* _PAGE TEXT_:
+---+

# What A Reptile Rescue Needs To Be One



## ReptileRescueHull (Dec 23, 2006)

ok i deal with many phone calls now about ppl starting or already running a rescue wrongly so ive decided to put up a post of whats needed. 

first things first even if the money comes out of your own pocket which it will lol you need a bank account i.e reptile rescue hull is mine and reptilerescueden northwest is denises all donations etc MUST go through this account any tax taken from it will be given back at the end of the taxable year. the correct equipment no rescue should be without this before starting up as without it a decent care regime and quarentine areas cant be established. the minimium quarentine for any rescue should be 6 weeks we personally use a 3 month quarentine but smaller rescues tend to need to use the 6 week period. Now whats in a name yes i did buy the words reptile rescue and for good reason if a rescue wants to use it good but make sure this list is followed and im more then happy and no abbreviations etc dont get passed it lol its reptile rescue in any sequence just like you cant call a company burger king uk sell burgers and get away with it. sspca or rspca yes we all have our issues with them but having them looking over the shoulder of newer rescues is always a good thing keeps ppl on there toes and hygiene levels high. you need to contact your local council and request licencing pay you a visit this will clear the fact at some points youll have 50 reps+ in and if the council are happy so will any neighbours be also it will make any future dwa's a lot easier to obtain the rspca will add you to a central database that can be accessed by anyone ringing there central number same goes for the sspca. reptile rescues never meet in carparks a reptile rescue should always let the public view there tanks conditions on any day. we have 7 day a week visiting and life will be very busy for you in new rescues a 2-3 day viewing would be fine as you expand volunteers will help you get up to a full 7 days viewing. TAX yes the dreaded word all rescues must still pay it though but youll get most of it back after the first tax year. a reptile database within the rescue i.e when it came plus pick of condition ,when it left again pick of condition its habits etc where its going to who with and there knowlegde we call ours the big green book lol.

+---+

* _DATASET EXCERPT_:
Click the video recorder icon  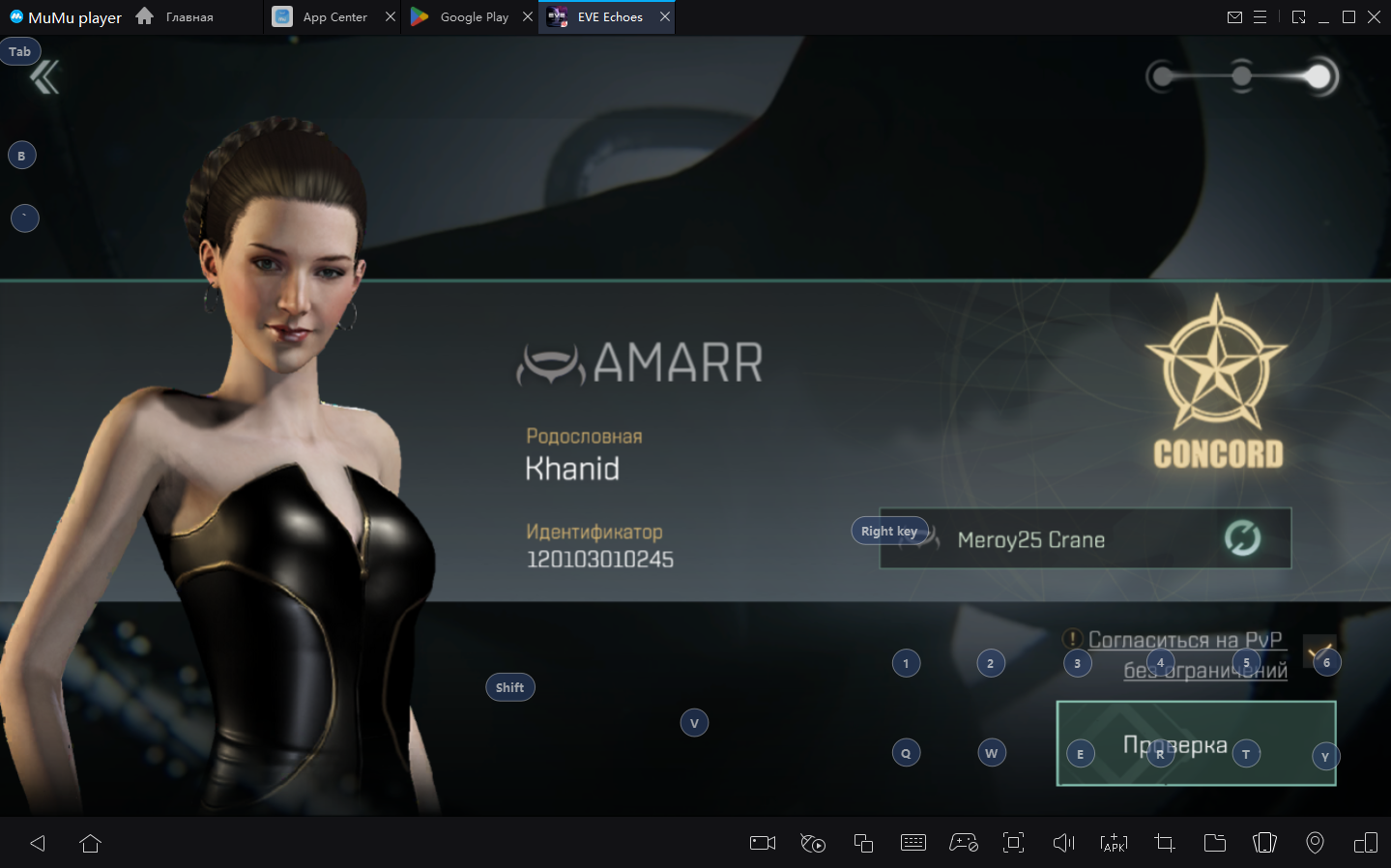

+---+

* _THINGS TO DO_:
**1.** List every detail that the reptile rescue post says should be recorded in a rescue's reptile database.
**2.** Duplicate the reptile rescue post word for word, starting at "# What A Reptile" and ending at "of whats needed.".
**3.** Go on with the reptile rescue post from the point where it stops.

* _ANSWER LIST_:
**1.**
- "when it came"
- "pick of condition" on arrival
- "when it left"
- "pick of condition" on leaving
- "its habits"
- "where its going to"
- "who with"
- "there knowlegde"

**2.**
# What A Reptile Rescue Needs To Be One



## ReptileRescueHull (Dec 23, 2006)

ok i deal with many phone calls now about ppl starting or already running a rescue wrongly so ive decided to put up a post of whats needed.

**3.**
have a specific set of rules in place a rehoming check and id check we do a rehoming check then a week after the first check we do another to make sure that the reptiles new tank is set up and running before the reptile goes into it. BREEDERS now not being funny to breeders here but as a morale thing we dont rehome to them some of these reptiles have had a rough time already in varrying degrees we wouldnt want to put them through any more so we tend to pick the keepers that dont breed also breeding contributes to the fact where all here. finally make sure you have a small rehome fee in place this will not only fund the rescue but also deter undisirables if someone cant afford 40 pounds as a rehome for a burmese then they cant afford to keep a burm in the first place let alone viv it properly. 

anything ive forgotten can always be asked of me by phone and im sure i will have missed something lol 

final note
THINK BEFORE COMMITTING TO THIS COURSE IS NOT CHEAP TRUST ME LOL IT WILL DRAIN YOU AND IS NOT A WAY TO FREE REPTILES 

Also keep in contact with the other rescues if you run properly we will be more then glad to help you out with tanks equip etc.


Yours
Anthony 
Reptile Rescue Hull
Reptile Rescue Hull

24-7 phone number on the site 
must update the site it this week too lol


----------



## Reptilerescueden (Jan 2, 2006)

Setting up a rescue service is one of the most demanding services you can offer the public. It puts a severe strain on your personal life with your partner and can be upsetting for the kids, should you have a 'bad' rescue. The financial strain is enormous, and often a good business head is required.

Once you set up you are then faced with a huge amount of people who really do wish that your a genuine rescue but give you a hard time, in the mean time just to make sure. The strain of all this really is just one of the many tests you will face.

During the early days of setting up people will befriend you and offer advice. Often you have to make sure that this is not bad advice. Always follow your heart is my philosophy.

Being prepare to face almost anything is a useful tool, as often you will be facing heart breaking scenes that your mind will not be able to comprehend. You will feel that the human race is nothing more than the lowest of the low sometimes.

You will need rules and your own guidelines and this will include knowing basic law where animals are concerned. Your local council or DEFRA should be able to help there or a very good Herp Vet. Don't be afraid to ask questions. Your not expected to know everything, but staying on the right side of the law is important for your rescue!

Always try to read up on any animal your expecting to get in and be fully prepared before hand. It is a must to seek several sources of information as often they will contradict one another. If in doubt ask your vet or another knowledgable source. Again your not expected to know everything but showing a willingness to learn will open many doors.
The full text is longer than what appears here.